Re: Books and Tools for a begginer Systems Analyst 

Thank you both for your answers. Regarding the three methodologies used today I want to ask if these ones are used independently one of the others or, in the process of  SA, they can be used combined. I understand that all these are different views of the same thing, is it often needed in the practice of SA to describe the problem from multiple perspective (object oriented, business processes, etc..) or is it ok to use only one methodology?

With best regards,



New Post 1/24/2008 12:41 AM
User is offline Adrian M.
764 posts
3rd Level Poster

Re: Books and Tools for a begginer Systems Analyst 

Hi Sorin,

Some proponents of certain methodologies or techniques claim they can be used for everything on a project.  In theory that might be true, but in practice a combination of multiple methodologies and techniques is often used.  The answer also depends on the culture of the organization, the technical architecture and platform, experience of the analysts, etc.
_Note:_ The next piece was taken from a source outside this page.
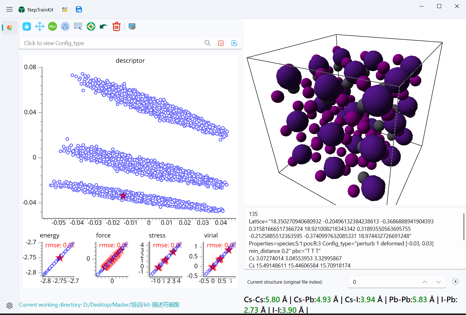This screenshot has width=466, height=315.
Task: Undo with the green curved arrow
Action: [103, 27]
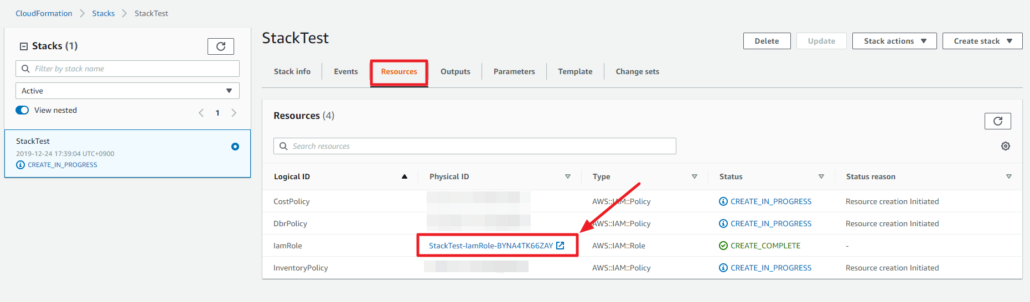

I like to think of the business analyst as a craftsman who has many tools at his/her disposal, knows how to use them, and applies the appropriate tool for the given job. 

For example: to describe the high-level business processes that need to be supported by the system, the business analyst might model business process flows using BPMN.  When getting into the details the requirements, the analyst might use use cases to document them.  The systems analyst on the same project might use object oriented techniques using UML to create the functional specifications.